Embrapa participa do ZEE do cerrado amapaense

O Zoneamento Ecológico-Econômico (ZEE) do cerrado do Amapá é uma das reivindicações do setor produtivo para viabilizar, por exemplo, a sustentabilidade da agricultura de escala comercial no estado.

Este trabalho já foi iniciado e suas atividades foram apresentadas, na última quarta-feira, 7, com o “Projeto TerraClass: Mapeamento do uso das terra das áreas desflorestadas na Amazônia Legal Brasileira” e o “Projeto de Uniformização dos Zoneamentos da Amazônia”, feitas pelo pesquisador Adriano Venturieri, da Embrapa Amazônia Oriental (Pará).

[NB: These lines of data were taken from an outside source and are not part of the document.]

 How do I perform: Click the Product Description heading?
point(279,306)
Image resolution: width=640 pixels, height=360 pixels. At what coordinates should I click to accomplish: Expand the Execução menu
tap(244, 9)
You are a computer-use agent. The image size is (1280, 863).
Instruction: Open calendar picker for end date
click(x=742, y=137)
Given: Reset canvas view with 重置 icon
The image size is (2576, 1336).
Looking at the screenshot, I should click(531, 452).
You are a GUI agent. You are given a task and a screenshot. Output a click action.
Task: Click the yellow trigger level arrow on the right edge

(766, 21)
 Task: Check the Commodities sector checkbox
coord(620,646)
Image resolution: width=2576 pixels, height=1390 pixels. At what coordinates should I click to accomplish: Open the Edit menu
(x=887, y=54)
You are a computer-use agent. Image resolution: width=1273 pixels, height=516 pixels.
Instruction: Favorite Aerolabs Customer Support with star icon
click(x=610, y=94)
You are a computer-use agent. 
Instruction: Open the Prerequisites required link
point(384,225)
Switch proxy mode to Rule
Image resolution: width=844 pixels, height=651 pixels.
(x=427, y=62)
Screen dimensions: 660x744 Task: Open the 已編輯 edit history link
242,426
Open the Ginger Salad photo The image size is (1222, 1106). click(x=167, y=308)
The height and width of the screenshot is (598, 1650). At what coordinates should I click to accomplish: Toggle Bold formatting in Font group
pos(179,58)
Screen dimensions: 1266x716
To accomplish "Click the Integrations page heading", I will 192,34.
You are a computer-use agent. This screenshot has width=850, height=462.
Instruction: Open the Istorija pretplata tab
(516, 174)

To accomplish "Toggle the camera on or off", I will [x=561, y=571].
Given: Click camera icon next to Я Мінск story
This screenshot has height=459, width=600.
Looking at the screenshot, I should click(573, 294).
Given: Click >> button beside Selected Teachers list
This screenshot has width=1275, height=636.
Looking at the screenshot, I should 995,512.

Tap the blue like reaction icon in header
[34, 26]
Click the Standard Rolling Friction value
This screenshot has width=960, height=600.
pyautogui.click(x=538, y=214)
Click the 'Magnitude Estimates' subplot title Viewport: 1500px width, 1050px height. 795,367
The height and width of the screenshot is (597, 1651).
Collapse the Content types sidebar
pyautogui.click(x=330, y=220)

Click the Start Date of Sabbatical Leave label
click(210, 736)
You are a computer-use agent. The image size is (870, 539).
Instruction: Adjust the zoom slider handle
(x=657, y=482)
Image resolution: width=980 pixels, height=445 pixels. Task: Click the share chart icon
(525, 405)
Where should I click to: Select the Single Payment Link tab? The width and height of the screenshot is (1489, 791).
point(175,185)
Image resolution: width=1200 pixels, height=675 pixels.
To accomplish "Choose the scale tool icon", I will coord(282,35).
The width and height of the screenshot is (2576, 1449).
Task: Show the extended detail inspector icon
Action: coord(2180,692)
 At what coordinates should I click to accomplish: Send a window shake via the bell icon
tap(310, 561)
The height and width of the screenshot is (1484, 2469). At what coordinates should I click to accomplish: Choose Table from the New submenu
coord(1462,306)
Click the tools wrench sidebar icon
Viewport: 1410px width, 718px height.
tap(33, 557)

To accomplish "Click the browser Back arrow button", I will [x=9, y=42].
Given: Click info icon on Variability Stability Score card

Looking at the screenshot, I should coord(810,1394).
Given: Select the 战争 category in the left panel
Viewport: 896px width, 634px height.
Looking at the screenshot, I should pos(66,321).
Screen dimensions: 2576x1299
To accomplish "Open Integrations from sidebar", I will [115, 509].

Venturieri, líder dos projetos, esteve em Macapá (AP) especialmente para compartilhar experiências com o Grupo de Trabalho (GT) encarregado das ações de planejamento e execução do ZEE do cerrado amapaense. Participaram da palestra diversos membros do GT, produtores vinculados à Cooperativa de Agricultores do Cerrado Amapaense e equipes técnicas da Embrapa.

O Projeto TerraClass tem como objetivo qualificar o desflorestamento da Amazônia legal, tendo por base as áreas desflorestadas mapeadas e publicadas pelo Projeto Prodes (Monitoramento da Floresta Amazônica Brasileira por Satélite) e imagens de satélite. O projeto apresenta os resultados do mapeamento do uso e cobertura da terra na Amazônia Legal para todas as áreas desflorestadas mapeadas pelo Prodes até o ano de 2010.

De acordo com Adriano Venturieri, o Projeto TerraClass é resultado da integração de esforços entre o Ministério da Agricultura / Embrapa, Ministério da Ciência, Tecnologia e Inovação e Ministério do Meio Ambiente, que em 2008 perceberam a imensa importância, e a viabilidade, de se executar o mapeamento do uso e cobertura da terra na Amazônia Legal. “Este projeto foi viabilizado em função da existência de dados oficiais de desflorestamento da Amazônia, desde 1988. Dados gerados pelo Prodes, executado pelo INPE, com o intuito de produzir uma estimativa da taxa anual de desflorestamento”, acrescentou Venturieri aos participantes da palestra realizada no auditório da Embrapa Amapá.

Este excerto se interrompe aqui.